Hen Hud wrestler George Wright  explains that “the wrestling tournament is made up of different weight classes ranging from 99 pounds to 285 pounds. Within each of these weight classes a bracket is formed, and wrestlers face off in individual matches in rounds.”

Kyle (in 1st place) after accepting his championship trophy.
Credit: @HenHudWrestling

Wrestling in the 172 pound weight class, Kyle Peske took home a championship trophy for his hard work and dedication. “I was impressed by just how fast Kyle was able to work and just how much concentrated energy he gave in one burst to secure the win,” George reflects. “He was able to hit a really deep double leg and lifted his opponent off the ground very early on, from there Kyle was able to dominate on top and very quickly get a pin and the championship.” Overall, Peske’s win was “a huge accomplishment.” 

Outside of the championships, Hen Hud wrestling coach Mr. Wolownik identified other place-finishers, “we had Geo, Izzy Andrade, and Mason Dietz, all as place finishers.” Additionally, “Mohamed Mbareck and Kevin Skelly wrestled really well, among others… and we placed 3rd in the tournament out of 23 teams.”

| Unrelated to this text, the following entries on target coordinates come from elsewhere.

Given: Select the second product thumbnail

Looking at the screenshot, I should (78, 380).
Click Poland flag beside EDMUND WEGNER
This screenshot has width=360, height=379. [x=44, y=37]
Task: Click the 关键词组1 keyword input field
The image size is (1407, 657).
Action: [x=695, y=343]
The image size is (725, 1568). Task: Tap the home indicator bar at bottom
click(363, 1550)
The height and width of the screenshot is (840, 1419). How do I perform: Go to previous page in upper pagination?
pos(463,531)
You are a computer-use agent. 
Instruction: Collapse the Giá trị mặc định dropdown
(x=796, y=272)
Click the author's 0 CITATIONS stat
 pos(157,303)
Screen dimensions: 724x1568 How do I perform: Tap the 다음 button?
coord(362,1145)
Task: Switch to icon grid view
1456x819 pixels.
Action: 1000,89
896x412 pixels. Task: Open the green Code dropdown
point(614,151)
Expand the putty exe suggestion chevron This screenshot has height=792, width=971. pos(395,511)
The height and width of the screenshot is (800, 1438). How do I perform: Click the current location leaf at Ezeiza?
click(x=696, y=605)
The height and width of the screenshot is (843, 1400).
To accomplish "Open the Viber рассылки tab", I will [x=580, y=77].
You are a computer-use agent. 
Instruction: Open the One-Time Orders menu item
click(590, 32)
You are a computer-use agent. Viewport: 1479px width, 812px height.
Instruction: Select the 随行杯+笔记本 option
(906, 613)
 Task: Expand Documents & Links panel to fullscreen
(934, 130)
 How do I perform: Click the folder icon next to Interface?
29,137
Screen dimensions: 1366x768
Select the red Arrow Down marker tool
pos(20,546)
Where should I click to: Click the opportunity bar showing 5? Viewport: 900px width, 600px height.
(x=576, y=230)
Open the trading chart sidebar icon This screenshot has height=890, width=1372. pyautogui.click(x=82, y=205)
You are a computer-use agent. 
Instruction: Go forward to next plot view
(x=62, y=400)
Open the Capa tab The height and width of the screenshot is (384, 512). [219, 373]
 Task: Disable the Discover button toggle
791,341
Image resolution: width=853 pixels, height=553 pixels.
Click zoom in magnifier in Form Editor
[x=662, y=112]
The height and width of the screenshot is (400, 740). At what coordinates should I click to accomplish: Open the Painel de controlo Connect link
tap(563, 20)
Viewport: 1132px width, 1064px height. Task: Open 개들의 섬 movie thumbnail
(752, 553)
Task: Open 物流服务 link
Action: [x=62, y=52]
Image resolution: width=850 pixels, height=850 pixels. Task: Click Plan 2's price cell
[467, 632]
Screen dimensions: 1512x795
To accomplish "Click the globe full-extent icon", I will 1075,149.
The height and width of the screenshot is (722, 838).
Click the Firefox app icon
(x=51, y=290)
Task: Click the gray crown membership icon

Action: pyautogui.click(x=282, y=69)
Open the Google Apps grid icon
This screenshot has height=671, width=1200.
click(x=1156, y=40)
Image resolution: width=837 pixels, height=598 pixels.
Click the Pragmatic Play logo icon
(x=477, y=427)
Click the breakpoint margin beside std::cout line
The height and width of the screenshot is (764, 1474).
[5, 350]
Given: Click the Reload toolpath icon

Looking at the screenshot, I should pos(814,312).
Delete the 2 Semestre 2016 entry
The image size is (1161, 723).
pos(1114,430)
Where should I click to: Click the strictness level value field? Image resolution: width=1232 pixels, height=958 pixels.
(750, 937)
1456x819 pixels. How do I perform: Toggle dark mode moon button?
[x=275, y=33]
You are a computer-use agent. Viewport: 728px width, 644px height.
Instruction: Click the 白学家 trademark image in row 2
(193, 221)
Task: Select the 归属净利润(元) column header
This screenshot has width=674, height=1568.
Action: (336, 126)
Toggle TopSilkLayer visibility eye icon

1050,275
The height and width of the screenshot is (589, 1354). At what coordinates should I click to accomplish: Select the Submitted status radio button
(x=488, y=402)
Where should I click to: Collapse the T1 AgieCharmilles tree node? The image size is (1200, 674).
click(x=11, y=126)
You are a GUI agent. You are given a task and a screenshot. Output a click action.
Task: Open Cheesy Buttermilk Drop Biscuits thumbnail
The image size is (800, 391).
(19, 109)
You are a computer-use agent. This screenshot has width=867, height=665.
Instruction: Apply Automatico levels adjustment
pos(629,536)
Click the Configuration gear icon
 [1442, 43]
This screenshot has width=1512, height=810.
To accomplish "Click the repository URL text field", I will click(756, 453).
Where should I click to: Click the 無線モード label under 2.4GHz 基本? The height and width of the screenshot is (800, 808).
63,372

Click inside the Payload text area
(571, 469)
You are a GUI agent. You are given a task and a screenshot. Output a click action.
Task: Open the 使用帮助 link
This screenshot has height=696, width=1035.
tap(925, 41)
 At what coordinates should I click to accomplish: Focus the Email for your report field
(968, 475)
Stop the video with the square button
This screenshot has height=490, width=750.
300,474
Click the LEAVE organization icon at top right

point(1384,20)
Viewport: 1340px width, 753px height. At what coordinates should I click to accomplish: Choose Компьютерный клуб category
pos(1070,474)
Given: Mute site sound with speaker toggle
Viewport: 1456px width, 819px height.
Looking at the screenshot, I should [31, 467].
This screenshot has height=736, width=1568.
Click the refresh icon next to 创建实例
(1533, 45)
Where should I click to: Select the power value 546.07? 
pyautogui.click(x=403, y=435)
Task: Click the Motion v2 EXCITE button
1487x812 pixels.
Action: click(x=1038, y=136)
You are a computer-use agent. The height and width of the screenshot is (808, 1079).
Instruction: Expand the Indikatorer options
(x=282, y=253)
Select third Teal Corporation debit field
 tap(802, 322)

The players started practicing on the second Monday in November for 2-3 hours every day. After the Sailor Classic, they still had counties, then the postseason, and finally the sectionals. “A lot of preparation goes into this,” Wolownik added, “it’s a big community event…there are many former wrestlers that come back to help out” even parents come to help “whose kids have wrestled 20 years ago.” He adds that it’s always “nice to see everybody…it wouldn’t have run as smoothly without the parents involved, and the community with their generous donations.” And, he “would like to thank SEED for their contribution, for running the tables…that was a big help.” 

Wolownik concludes that he wants people “to know that wrestling provides life lessons that you take forever; overcoming obstacles, and moving forward. Wrestling is very demanding and you’re not going to win every time. But how you take the losses is much more important than how you take the wins.”